Performances were designed exclusively for digital spaces, to be seen and absorbed under social distancing guidelines. Works included dance films, ongoing social media interventions, performative fitness classes, poetic audio experiences, durational performances, and digital collaborations across space and time.

Photo of Brendan Drake (19 Acts co-curator) by Whitney Browne.

crawl

a fascinating departure from the normal performance experience

Melanie Green

The Dance Enthusiast

CRAWL was a multi-disciplinary, nomadic arts presenting series. 8 productions occurred between 2014 and 2017. These shows built creative meetings between artists and audiences.

CRAWL shows took place in nontraditional venues throughout New York City, including vodka distilleries, garages, empty apartments, art galleries, and more. Curated works were daring and relevant, and each event promoted critical conversation about performance art and the environments in which we experience it.

More than a roving arts showcase, CRAWL was an artist-first community that imagined an alternative, forward-thinking vision of arts presentation.

the middle passage

art in obscura

The orchestration of darkness and light produces layers which dig far beyond the visual.

Donny Levit

Brooklyn Pulp

Do you ever feel like your world has turned upside down?

George Del Barrio of The Vanderbilt Republic and TPM often feel that way, too. That’s why we joined forces to build The Middle Passage: a focused camera obscura installation inside of Open Source Gallery.
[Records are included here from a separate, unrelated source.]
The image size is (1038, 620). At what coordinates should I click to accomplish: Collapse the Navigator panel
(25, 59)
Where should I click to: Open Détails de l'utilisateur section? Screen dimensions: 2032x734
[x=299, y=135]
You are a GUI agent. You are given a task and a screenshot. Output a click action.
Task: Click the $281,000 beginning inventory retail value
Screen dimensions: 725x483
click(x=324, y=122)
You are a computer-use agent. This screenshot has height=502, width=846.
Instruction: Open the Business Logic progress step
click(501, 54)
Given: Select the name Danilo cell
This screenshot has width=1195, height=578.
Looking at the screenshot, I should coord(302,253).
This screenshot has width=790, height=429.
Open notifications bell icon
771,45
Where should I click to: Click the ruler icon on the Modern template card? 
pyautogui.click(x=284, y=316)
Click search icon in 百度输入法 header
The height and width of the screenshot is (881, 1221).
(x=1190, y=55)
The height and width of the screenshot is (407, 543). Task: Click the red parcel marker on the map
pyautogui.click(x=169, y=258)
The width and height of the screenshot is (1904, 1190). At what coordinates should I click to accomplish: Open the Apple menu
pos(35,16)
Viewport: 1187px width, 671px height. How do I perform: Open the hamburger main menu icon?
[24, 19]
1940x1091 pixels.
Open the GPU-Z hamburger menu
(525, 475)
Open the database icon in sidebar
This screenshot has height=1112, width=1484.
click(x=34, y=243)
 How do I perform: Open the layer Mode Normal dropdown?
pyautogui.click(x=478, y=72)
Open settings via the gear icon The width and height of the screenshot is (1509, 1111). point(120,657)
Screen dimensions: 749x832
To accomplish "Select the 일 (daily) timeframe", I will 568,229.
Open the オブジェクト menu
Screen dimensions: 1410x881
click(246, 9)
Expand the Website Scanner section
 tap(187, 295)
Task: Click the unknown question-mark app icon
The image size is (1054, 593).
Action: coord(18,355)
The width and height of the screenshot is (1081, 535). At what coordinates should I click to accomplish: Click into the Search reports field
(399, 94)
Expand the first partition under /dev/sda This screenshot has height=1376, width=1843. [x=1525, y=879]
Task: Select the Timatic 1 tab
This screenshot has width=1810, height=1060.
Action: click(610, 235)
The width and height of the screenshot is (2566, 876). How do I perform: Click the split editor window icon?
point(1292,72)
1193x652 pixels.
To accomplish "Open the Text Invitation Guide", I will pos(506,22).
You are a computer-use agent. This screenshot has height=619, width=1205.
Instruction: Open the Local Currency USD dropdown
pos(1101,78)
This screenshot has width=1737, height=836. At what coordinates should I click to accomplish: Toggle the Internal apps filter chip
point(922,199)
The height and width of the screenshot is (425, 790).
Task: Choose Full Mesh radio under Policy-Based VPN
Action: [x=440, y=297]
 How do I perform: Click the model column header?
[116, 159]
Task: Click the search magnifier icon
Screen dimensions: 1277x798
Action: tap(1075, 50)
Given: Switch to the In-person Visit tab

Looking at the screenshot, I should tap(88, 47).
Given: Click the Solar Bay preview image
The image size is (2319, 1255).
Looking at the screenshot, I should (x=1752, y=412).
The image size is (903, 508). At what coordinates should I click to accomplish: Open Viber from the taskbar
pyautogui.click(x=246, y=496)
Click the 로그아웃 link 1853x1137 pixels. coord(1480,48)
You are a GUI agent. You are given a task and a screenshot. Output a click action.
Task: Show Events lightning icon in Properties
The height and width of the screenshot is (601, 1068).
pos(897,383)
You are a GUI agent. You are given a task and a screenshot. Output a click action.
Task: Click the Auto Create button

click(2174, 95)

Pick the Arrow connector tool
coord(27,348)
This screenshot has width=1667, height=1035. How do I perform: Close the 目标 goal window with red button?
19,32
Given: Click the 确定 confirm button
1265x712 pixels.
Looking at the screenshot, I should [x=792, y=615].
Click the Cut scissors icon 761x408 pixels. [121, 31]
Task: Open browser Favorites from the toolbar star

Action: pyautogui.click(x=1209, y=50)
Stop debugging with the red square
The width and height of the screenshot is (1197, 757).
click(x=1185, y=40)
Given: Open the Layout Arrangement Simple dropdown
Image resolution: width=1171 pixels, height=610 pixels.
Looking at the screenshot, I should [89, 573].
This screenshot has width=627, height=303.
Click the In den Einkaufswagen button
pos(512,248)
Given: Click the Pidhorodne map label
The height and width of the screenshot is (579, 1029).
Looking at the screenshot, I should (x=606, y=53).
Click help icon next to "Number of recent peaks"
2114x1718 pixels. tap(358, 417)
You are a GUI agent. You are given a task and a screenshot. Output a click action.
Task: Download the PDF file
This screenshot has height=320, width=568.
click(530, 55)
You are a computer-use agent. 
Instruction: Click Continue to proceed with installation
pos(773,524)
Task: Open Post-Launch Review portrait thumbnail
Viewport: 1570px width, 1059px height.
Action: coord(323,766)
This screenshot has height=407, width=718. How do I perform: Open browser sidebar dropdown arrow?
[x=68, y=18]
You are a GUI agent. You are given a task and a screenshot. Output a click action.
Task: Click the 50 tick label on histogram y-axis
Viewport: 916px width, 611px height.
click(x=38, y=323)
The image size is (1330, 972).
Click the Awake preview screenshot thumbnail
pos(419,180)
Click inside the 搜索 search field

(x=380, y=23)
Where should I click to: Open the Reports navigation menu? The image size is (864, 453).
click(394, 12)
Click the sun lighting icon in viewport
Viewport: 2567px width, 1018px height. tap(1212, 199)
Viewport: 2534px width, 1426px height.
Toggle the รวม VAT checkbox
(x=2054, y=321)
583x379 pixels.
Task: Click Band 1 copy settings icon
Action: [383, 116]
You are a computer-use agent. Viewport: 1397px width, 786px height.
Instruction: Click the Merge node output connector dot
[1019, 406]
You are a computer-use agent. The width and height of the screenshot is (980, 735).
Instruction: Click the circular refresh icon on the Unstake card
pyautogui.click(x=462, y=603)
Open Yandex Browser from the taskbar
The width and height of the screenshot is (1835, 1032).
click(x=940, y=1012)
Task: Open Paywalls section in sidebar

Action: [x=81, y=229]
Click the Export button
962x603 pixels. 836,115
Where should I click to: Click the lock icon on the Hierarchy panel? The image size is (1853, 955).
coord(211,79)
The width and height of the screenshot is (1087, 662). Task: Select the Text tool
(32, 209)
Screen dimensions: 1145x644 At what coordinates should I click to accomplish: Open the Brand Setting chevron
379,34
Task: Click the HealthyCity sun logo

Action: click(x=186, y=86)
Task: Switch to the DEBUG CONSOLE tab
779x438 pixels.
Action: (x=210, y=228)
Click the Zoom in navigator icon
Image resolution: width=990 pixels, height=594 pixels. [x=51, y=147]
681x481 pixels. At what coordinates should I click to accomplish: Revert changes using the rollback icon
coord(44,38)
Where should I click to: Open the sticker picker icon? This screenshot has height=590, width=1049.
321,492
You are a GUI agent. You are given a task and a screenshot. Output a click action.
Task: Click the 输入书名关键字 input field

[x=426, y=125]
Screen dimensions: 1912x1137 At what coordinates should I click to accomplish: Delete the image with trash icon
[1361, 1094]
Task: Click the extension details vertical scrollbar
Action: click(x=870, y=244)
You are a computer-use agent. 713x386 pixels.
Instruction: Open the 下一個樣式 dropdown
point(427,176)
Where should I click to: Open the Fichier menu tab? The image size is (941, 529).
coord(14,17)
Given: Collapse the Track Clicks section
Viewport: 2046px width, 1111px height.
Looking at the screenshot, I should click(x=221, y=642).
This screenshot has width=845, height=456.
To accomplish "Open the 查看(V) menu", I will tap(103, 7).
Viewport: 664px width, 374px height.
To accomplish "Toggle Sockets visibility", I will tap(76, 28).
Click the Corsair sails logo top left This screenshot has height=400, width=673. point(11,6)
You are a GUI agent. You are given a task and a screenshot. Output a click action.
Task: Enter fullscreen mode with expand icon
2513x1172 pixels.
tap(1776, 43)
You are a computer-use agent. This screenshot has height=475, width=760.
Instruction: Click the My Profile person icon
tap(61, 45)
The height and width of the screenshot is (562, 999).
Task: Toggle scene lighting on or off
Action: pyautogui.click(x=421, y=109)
Inside, we see south slope turned literally upside down. The obscura presents inside the gallery what is outside of the gallery; our world, and specifically, a gentrifying Brooklyn block in a neighborhood that is undergoing modern day colonization. In a blissful reclamation, the world’s perspective is the artists’ to control. Inside the walls of the gallery it becomes abundantly clear that the world is what we make it – what we have made it. And that when you cut a hole in the darkness, you fill it with light.